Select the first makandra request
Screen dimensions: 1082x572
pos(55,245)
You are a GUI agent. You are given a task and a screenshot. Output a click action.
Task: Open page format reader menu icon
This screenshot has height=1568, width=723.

# DIRECTIVE
Set down each line of the listing above again, word for word and in the same order.

# RESULT OF THE TASK
Select the first makandra request
Screen dimensions: 1082x572
pos(55,245)
You are a GUI agent. You are given a task and a screenshot. Output a click action.
Task: Open page format reader menu icon
This screenshot has height=1568, width=723.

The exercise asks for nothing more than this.